Obesity - even a few extra pounds - already is a known cause of cardiovascular disease and type 2 diabetes.

Now there's evidence that excess weight shrinks the brains of elderly people, making them potentially more vulnerable to Alzheimer's disease, dementia and cognitive decline.

"The key thing is, good vascular health equals good brain health,"said Cyrus Raji, lead author of a new study, Brain Structure and Obesity, published online this week in Human Brain Mapping."What's bad for the heart also is bad for the brain."

The study focused on 94 subjects, 70 and older, who were overweight (with a body mass index from 25 to 29.9) or obese (with a BMI 30 or higher). Normal BMI is 18.5 to 24.9.

Subjects did not have any clinical signs of Alzheimer's or dementia when their brains were scanned, with a clinical follow-up examination five years later. The idea was only to show impacts on brain volume attributable to obesity and weight gain, not Alzheimer's or brain disease.

Results proved dramatic.

Overweight patients lost 4 percent of the tissue in the frontal lobes of their brains when compared with peers of normal weight. But those who were obese had twice the brain loss - 8 percent less tissue - in the frontal lobes crucial to attention and planning.

The evidence indicates that the same disease processes affecting the heart, including cardiovascular disease and type 2 diabetes, also affect the brain. Raji said weight gain reduces blood flow, nutrients and oxygen to brain tissue, resulting in shrinkage.

The study was based on sophisticated brain images of Pittsburgh patients that the University of California, Los Angeles, then used to produce three-dimensional maps of the brain.

"Two things are special about this study,"Raji said. "We have very high-resolution brain scans of people, so you can see the structures well. We also have advanced computer techniques to map every part of the brain with a three-dimensional mapping technique that couldn't be done before."

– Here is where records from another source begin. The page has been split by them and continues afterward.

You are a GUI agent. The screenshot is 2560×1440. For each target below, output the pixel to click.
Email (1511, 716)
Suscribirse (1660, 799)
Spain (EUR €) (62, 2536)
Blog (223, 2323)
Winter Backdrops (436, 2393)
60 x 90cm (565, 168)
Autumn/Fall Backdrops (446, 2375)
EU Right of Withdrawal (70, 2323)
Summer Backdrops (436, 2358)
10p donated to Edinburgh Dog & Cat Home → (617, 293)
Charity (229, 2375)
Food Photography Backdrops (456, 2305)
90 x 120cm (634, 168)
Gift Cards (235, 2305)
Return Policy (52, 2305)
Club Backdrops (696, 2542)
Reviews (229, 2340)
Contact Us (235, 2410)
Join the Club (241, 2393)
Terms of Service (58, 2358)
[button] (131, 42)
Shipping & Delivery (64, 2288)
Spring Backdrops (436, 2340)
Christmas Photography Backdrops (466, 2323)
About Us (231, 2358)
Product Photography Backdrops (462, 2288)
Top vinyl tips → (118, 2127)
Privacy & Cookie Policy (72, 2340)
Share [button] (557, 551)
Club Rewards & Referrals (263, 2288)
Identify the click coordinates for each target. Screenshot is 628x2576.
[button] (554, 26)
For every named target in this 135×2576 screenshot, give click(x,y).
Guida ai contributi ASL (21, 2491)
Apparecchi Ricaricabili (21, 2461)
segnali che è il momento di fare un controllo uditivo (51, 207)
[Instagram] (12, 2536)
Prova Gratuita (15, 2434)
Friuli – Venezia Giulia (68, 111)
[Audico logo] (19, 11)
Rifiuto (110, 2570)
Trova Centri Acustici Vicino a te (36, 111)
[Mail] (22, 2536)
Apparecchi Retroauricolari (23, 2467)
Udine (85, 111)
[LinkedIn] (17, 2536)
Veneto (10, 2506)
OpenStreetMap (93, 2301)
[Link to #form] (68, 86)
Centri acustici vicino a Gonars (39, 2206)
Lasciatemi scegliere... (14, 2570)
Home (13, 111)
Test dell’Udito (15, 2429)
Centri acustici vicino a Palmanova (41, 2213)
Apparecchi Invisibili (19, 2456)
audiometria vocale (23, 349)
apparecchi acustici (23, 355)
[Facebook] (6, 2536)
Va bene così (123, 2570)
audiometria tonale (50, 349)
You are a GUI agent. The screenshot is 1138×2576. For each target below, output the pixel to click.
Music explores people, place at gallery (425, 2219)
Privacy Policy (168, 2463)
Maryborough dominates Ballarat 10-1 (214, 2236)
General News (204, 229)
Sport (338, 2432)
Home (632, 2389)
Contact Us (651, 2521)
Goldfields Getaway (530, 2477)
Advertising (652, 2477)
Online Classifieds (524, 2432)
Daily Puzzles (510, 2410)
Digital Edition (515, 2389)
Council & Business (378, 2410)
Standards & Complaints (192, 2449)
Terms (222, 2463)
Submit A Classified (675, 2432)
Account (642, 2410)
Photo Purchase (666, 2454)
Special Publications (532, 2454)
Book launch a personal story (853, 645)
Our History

Mapping techniques also made detailed brain-volume measurements possible.

Based on study results, elderly people defined as obese lost brain tissue in five areas of the brain: The frontal and temporal lobes (critical for planning and memory), the anterior cingulate gyrus (attention and executive functions), the hippocampus (long-term memory) and basal ganglia (movement). Overweight subjects showed brain loss in the basal ganglia, but also showed shrinkage in the corona radiata, white matter comprised of axons, and the parietal lobe (sensation and cognition).

The study concludes that obese people's brains look 16 years older than those of lean people, while the brains of overweight people look eight years older.

Raji said brain studies prove that age alone does not shrink the brain. Shrinkage more likely results from type 2 diabetes and heart disease that tend to occur in older patients.

In type 2 diabetes, people become insensitive to the insulin they naturally produce, prompting excessive insulin production. Excess insulin in the bloodstream, a condition known as hyperinsulinemia, appears to adversely affect blood vessels and neurons, possibly contributing to brain loss.

Blood containing too much insulin also fails to clear amyloid plaque from the brain as efficiently as healthy blood. In Alzheimer's disease, buildup of amyloid plaque causes brain damage.

"It did not surprise me that obesity has a bad relationship to brain volume,"Raji said. "What surprised me was, the same brain areas attacked by Alzheimer's also are affected by obesity."

Both, for example, can affect the hippocampus, he said.

"It suggests that people have less brain reserve to fight future problems such as Alzheimer's,"he said. "It's not the shrinkage, but where it's taking place."

That's not to say obesity causes Alzheimer's. But it could make a person more vulnerable to it.

But those effects, Raji said, can be countered by weight loss. Exercise also has a positive impact on brain function.

"If you watch your weight, you can maintain your brain's health with aging and potentially reduce risk for Alzheimer's disease,"Raji said.